Geçmedi. Ama müzikle hayatını geçindiren insanların
sıkıntılarını biliyorum. Düşün meselâ; adamın tek geliri düğünlerde müzik
yapmak. Ee düğünler yok. Başka geliri de yok bu insanın. Ailesini nasıl
geçindirecek? Çok intiharlar var. Benim hatırladığım en az beş intihar var.
Umarım bundan sonra olmasın istiyoruz ama sadece bununla geçinen insanları
tespit edip destek vermek lâzım. Benim emekli maaşım var. Bi' de, çok para
kazanırım bu işten, diye kaygım olmadı. Zaten benim müzik yaşamım amatör. Beni
etkilemez ama çok fazla etkilenen insan var ve çok üzülüyorum onlar için.
Yeni Parça Yolda
Yakın zamanda takdim edeceğiniz yeni bir çalışma var mı?
Hıdır Çam adında bir ağabeyimiz var. Çok güzel şiir yazar.
Bir sabah Facebook'ta baktım; "Hiçlik" isimli bir şiirini paylaşmış.
Okudum. Sonra bağlamayı elime alıp başladım tın tın çalmaya. Deyiş tarzı. O ham
hâlinin sadece başını dinletmiştim Hıdır Çam'a. "İznin olursa
besteleyeceğim, stüdyoda söyleyip YouTube'a koyacağım" dedim. Stüdyoda
okudum. 1-2 hafta sonra klip çekeceğiz. Bi' de ben ilk defa başkasının sözüne
müzik yaptım. O konuda tutucu davranıyorum.
Uğur hocam, söyleşi teklifimi kabul ettiğiniz ve beni
ağırladığınız için teşekkür ederken; Uğur Oğuz adının radyolarda,
televizyonlarda, festivallerde, ödül törenlerinde yer almasını dilerim.
Ben teşekkür ederim. Bu samimiyet için, samimî çaban için çok teşekkür ederim. Güzel bir şey yapıyorsun. Başarılar dilerim. Umarım yolun açık olur bu konuda. İyi dileklerin de umarım gerçekleşir. Çok sağ ol, var ol.
Teşekkürler. Bu arada içerikleriniz kaliteli tebrik ederim. Başarılarınızın artmasını dilerim.
YanıtlaSilTeşekkür ederim. Bloğunuzdan, daha doğrusu bilgi birikiminizden yararlanarak da kaliteyi yükseltmeye çalışıyorum.
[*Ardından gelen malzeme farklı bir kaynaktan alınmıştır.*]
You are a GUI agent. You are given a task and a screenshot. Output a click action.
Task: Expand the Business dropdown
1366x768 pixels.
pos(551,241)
Blog yolculuğunuzun uzun soluklu olmasını diliyorum. :)
SilÇocukluk gençlik yıllarımda gazetelerin pazar günleri yaptığı uzun röportajları okumayı severdim. Bir yerlere gelmiş insanların yaşamları, izledikleri yollar, hayat tecrübeleri etkilerdi beni. Geçmişten gelen o tadı yazılarınızda tekrar bulmak beni mutlu etti emeğinize sağlık.
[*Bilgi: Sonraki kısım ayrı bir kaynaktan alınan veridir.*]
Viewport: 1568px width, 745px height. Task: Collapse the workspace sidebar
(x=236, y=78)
YanıtlaSilYT de kanalım var. Var-dı aktif değilim artık. Takiplerimden sadece müzik kanalları kaldı. Yazınızı okurken de Oğuz Beyin kanalındaki türküleri dinledim. Ve çok beğendim. Üretim süreci uzun olur farkındayım ama daha çok eser dinlemek isteriz kendisinden.
Hayat hep bir şeyleri erteletiyor bize. Kendisini mutlu eden müzikle, yeteneğiyle geç buluşmuş... Yolu açık olsun diyorum. Tekrar emeğinize sağlık.
Yorumunuz da beni mutlu etti. Yüreğinize sağlık. :) Herkese kesintisiz ilhamlar diliyorum. İlhamlar kesintiye uğramasın ki serî üretime geçilsin. :)
SilCheck on Google Rank SEO Checker
YanıtlaSilFully Funded Scholarships in Canada Apply Now
Computer Science Solved Mcqs Pdf Download Here
See Coming Football Big Day
good article
YanıtlaSilThank you for your visit and comment.